### Exercise goal
Exact copies of all the entries are needed.

Stored records
————

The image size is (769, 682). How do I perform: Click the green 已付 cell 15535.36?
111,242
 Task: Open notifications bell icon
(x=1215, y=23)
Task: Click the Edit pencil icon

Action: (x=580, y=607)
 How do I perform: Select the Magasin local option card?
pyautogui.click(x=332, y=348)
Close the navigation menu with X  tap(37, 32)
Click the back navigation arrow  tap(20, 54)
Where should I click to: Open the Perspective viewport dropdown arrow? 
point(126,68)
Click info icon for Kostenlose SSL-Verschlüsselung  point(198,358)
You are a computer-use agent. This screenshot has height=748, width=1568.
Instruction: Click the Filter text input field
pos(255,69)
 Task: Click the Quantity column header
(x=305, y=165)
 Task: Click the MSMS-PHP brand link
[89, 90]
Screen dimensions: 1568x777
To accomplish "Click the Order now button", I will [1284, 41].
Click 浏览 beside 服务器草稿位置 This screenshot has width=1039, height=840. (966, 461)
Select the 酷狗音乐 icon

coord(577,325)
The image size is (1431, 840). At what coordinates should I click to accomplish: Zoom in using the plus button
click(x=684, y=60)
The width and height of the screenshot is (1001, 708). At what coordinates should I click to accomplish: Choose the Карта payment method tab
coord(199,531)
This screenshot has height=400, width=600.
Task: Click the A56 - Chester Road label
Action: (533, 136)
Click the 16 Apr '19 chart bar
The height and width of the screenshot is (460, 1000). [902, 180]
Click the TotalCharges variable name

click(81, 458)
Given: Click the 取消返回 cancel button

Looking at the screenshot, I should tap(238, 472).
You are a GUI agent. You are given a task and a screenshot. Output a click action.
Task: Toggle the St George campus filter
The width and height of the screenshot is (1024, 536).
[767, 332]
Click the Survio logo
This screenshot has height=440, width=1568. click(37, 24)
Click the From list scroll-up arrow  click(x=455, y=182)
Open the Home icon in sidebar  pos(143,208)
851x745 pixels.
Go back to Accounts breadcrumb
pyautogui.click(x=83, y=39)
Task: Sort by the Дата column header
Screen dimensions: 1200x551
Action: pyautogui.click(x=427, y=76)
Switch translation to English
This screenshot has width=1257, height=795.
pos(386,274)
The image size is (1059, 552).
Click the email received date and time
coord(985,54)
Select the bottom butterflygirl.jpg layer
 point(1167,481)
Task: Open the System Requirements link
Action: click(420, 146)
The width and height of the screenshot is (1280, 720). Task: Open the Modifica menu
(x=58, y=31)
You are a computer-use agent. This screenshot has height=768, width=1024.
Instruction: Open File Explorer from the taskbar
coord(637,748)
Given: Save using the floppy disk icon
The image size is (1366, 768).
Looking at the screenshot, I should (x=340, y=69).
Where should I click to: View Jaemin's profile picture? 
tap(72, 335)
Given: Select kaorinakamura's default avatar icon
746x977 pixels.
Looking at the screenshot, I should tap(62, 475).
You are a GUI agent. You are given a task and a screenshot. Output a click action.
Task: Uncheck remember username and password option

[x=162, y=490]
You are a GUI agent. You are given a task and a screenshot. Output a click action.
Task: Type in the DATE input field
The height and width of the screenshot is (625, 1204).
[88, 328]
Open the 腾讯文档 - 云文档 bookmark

————

### Output for this task
The image size is (769, 682). How do I perform: Click the green 已付 cell 15535.36?
111,242
 Task: Open notifications bell icon
(x=1215, y=23)
Task: Click the Edit pencil icon

Action: (x=580, y=607)
 How do I perform: Select the Magasin local option card?
pyautogui.click(x=332, y=348)
Close the navigation menu with X  tap(37, 32)
Click the back navigation arrow  tap(20, 54)
Where should I click to: Open the Perspective viewport dropdown arrow? 
point(126,68)
Click info icon for Kostenlose SSL-Verschlüsselung  point(198,358)
You are a computer-use agent. This screenshot has height=748, width=1568.
Instruction: Click the Filter text input field
pos(255,69)
 Task: Click the Quantity column header
(x=305, y=165)
 Task: Click the MSMS-PHP brand link
[89, 90]
Screen dimensions: 1568x777
To accomplish "Click the Order now button", I will [1284, 41].
Click 浏览 beside 服务器草稿位置 This screenshot has width=1039, height=840. (966, 461)
Select the 酷狗音乐 icon

coord(577,325)
The image size is (1431, 840). At what coordinates should I click to accomplish: Zoom in using the plus button
click(x=684, y=60)
The width and height of the screenshot is (1001, 708). At what coordinates should I click to accomplish: Choose the Карта payment method tab
coord(199,531)
This screenshot has height=400, width=600.
Task: Click the A56 - Chester Road label
Action: (533, 136)
Click the 16 Apr '19 chart bar
The height and width of the screenshot is (460, 1000). [902, 180]
Click the TotalCharges variable name

click(81, 458)
Given: Click the 取消返回 cancel button

Looking at the screenshot, I should tap(238, 472).
You are a GUI agent. You are given a task and a screenshot. Output a click action.
Task: Toggle the St George campus filter
The width and height of the screenshot is (1024, 536).
[767, 332]
Click the Survio logo
This screenshot has height=440, width=1568. click(37, 24)
Click the From list scroll-up arrow  click(x=455, y=182)
Open the Home icon in sidebar  pos(143,208)
851x745 pixels.
Go back to Accounts breadcrumb
pyautogui.click(x=83, y=39)
Task: Sort by the Дата column header
Screen dimensions: 1200x551
Action: pyautogui.click(x=427, y=76)
Switch translation to English
This screenshot has width=1257, height=795.
pos(386,274)
The image size is (1059, 552).
Click the email received date and time
coord(985,54)
Select the bottom butterflygirl.jpg layer
 point(1167,481)
Task: Open the System Requirements link
Action: click(420, 146)
The width and height of the screenshot is (1280, 720). Task: Open the Modifica menu
(x=58, y=31)
You are a computer-use agent. This screenshot has height=768, width=1024.
Instruction: Open File Explorer from the taskbar
coord(637,748)
Given: Save using the floppy disk icon
The image size is (1366, 768).
Looking at the screenshot, I should (x=340, y=69).
Where should I click to: View Jaemin's profile picture? 
tap(72, 335)
Given: Select kaorinakamura's default avatar icon
746x977 pixels.
Looking at the screenshot, I should tap(62, 475).
You are a GUI agent. You are given a task and a screenshot. Output a click action.
Task: Uncheck remember username and password option

[x=162, y=490]
You are a GUI agent. You are given a task and a screenshot. Output a click action.
Task: Type in the DATE input field
The height and width of the screenshot is (625, 1204).
[88, 328]
Open the 腾讯文档 - 云文档 bookmark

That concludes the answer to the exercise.